START Supplied information
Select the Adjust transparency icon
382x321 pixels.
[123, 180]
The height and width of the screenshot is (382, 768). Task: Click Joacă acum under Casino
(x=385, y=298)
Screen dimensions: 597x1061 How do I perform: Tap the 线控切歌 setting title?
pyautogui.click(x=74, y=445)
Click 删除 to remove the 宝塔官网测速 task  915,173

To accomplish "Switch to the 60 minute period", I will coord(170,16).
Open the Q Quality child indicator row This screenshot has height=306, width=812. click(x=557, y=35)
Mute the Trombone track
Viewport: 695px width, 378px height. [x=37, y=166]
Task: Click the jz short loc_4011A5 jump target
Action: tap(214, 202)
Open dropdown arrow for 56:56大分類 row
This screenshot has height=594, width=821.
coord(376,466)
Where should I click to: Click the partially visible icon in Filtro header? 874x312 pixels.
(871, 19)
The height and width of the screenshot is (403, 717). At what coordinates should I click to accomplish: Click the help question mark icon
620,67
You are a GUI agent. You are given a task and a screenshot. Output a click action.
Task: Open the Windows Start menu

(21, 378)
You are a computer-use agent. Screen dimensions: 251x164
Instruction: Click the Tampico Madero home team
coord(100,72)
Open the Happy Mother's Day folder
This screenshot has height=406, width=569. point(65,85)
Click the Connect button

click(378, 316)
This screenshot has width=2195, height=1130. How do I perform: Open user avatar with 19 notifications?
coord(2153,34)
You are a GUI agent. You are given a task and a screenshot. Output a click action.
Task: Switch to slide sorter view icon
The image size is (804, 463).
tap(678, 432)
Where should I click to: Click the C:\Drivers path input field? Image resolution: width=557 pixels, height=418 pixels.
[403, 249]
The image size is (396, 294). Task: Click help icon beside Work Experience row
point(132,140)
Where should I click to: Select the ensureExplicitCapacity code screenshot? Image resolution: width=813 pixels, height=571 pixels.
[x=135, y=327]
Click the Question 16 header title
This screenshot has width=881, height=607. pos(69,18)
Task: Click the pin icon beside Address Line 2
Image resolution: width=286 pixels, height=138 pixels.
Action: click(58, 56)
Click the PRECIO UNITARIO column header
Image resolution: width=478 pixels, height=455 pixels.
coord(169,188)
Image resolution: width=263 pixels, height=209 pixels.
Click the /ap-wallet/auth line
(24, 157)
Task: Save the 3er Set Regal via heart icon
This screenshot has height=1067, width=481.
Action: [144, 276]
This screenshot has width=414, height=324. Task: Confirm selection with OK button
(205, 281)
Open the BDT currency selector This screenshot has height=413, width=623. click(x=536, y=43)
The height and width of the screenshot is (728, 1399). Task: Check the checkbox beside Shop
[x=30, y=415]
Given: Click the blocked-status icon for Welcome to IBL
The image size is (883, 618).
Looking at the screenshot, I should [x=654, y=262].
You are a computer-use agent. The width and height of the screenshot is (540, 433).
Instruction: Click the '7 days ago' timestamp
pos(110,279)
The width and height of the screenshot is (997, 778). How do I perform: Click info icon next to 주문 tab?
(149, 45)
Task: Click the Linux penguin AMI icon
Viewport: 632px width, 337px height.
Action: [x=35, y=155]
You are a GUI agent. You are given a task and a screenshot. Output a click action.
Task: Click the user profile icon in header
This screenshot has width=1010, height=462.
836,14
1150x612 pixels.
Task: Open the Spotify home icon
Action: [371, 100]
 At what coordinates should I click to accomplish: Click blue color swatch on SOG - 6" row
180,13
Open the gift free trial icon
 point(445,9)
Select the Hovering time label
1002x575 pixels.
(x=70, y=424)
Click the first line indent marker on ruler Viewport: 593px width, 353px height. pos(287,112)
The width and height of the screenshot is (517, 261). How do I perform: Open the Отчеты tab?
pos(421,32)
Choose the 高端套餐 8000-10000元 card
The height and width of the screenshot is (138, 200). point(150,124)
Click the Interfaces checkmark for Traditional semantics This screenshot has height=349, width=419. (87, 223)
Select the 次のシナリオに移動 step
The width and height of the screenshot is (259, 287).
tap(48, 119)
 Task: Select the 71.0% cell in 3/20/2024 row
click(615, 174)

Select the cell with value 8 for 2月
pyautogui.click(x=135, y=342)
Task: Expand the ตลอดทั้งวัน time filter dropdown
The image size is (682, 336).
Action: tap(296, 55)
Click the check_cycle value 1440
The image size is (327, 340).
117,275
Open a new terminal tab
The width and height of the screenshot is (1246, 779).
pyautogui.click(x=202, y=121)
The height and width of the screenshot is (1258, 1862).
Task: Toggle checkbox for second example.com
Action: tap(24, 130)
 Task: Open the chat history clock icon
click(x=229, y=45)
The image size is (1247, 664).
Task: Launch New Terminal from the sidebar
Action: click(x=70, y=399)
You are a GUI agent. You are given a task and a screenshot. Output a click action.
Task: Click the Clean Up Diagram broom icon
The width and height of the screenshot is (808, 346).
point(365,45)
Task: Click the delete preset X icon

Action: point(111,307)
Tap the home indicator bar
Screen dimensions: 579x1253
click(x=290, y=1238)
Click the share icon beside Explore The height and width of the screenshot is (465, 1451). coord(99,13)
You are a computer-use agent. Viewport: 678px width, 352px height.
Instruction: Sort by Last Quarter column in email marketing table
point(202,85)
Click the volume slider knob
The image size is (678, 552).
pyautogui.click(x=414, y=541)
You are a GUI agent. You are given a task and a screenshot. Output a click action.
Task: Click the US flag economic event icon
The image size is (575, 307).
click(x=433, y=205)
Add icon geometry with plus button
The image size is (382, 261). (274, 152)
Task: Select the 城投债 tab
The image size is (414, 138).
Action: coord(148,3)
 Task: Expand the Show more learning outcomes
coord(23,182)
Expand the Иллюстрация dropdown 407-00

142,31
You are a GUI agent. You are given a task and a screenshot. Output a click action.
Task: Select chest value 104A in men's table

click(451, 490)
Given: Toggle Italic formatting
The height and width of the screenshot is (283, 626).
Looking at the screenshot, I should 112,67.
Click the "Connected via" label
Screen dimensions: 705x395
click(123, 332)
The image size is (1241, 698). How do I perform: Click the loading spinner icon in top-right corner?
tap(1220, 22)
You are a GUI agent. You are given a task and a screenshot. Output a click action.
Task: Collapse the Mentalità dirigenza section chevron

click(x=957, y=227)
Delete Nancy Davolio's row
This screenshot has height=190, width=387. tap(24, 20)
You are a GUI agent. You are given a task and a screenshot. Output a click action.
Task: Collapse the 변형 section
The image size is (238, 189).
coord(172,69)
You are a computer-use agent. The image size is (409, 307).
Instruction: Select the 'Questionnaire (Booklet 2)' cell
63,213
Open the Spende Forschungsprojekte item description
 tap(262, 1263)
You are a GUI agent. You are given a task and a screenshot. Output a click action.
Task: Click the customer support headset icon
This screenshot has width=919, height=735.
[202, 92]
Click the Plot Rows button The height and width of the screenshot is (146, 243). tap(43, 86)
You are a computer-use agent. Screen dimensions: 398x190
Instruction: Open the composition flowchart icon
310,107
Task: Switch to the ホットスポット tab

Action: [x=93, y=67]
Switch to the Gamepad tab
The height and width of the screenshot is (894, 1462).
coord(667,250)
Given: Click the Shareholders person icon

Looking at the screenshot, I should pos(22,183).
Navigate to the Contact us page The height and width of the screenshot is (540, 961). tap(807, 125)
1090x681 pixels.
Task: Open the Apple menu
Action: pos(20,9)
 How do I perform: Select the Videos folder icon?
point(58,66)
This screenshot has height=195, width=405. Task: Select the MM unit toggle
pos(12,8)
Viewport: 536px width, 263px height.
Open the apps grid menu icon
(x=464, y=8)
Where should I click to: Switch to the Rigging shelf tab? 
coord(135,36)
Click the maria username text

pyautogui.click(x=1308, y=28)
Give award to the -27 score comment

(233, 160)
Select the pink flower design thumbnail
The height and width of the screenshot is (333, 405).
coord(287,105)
END Supplied information
**Problem**
Give only the lines from the one holding "Click the Interfaces" through the one holding "Task: Expand the ตลอดทั้งวัน", each restated exactly as it appears above.

**Expected output**
Click the Interfaces checkmark for Traditional semantics This screenshot has height=349, width=419. (87, 223)
Select the 次のシナリオに移動 step
The width and height of the screenshot is (259, 287).
tap(48, 119)
 Task: Select the 71.0% cell in 3/20/2024 row
click(615, 174)

Select the cell with value 8 for 2月
pyautogui.click(x=135, y=342)
Task: Expand the ตลอดทั้งวัน time filter dropdown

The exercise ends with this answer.